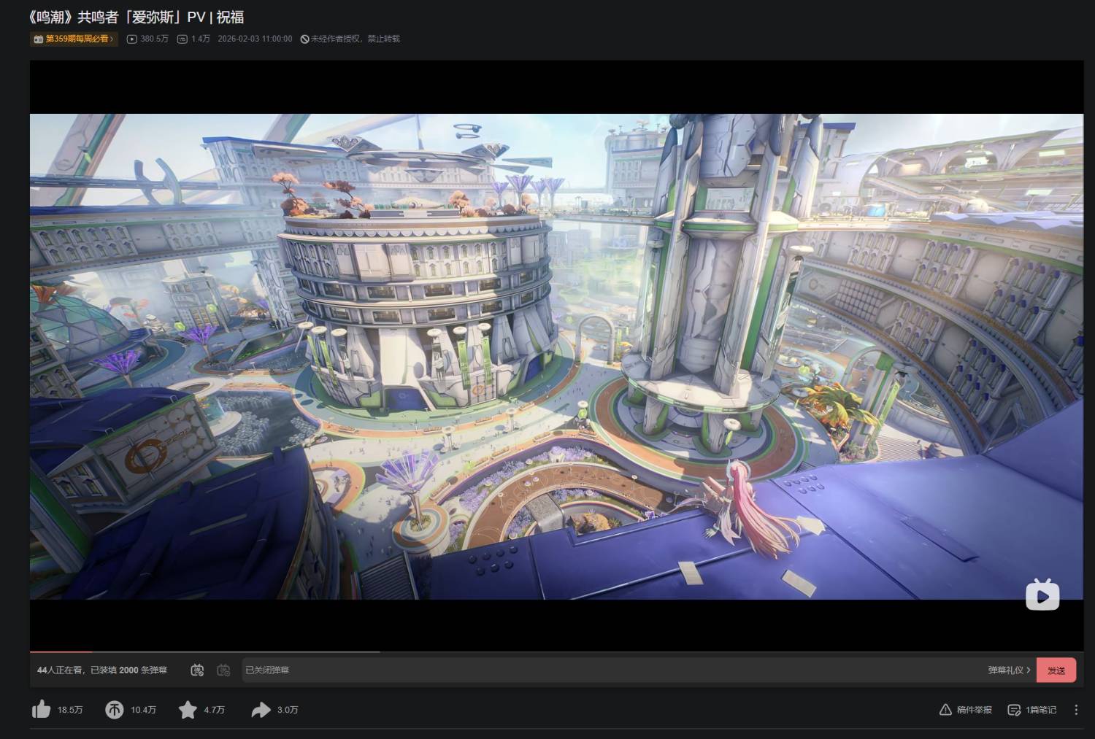The height and width of the screenshot is (739, 1095).
Task: Click the thumbs-up like icon
Action: pyautogui.click(x=42, y=709)
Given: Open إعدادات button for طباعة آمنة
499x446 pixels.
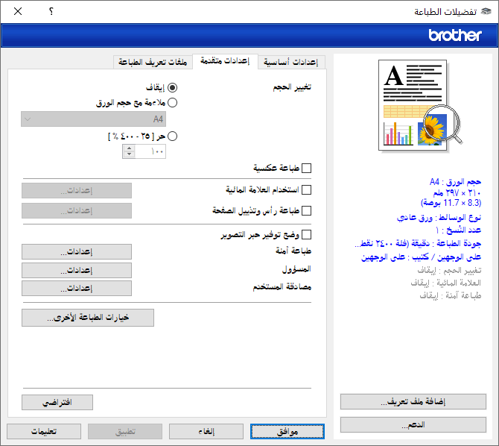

+--

WHAT THE TASK ASKS
Take the line that contains "Given: Open إعدادات button for طباعة آمنة" and every line after it up to the end of the records above, and restate them exactly, without the pictures.

REPLY TO THE TASK
Given: Open إعدادات button for طباعة آمنة
499x446 pixels.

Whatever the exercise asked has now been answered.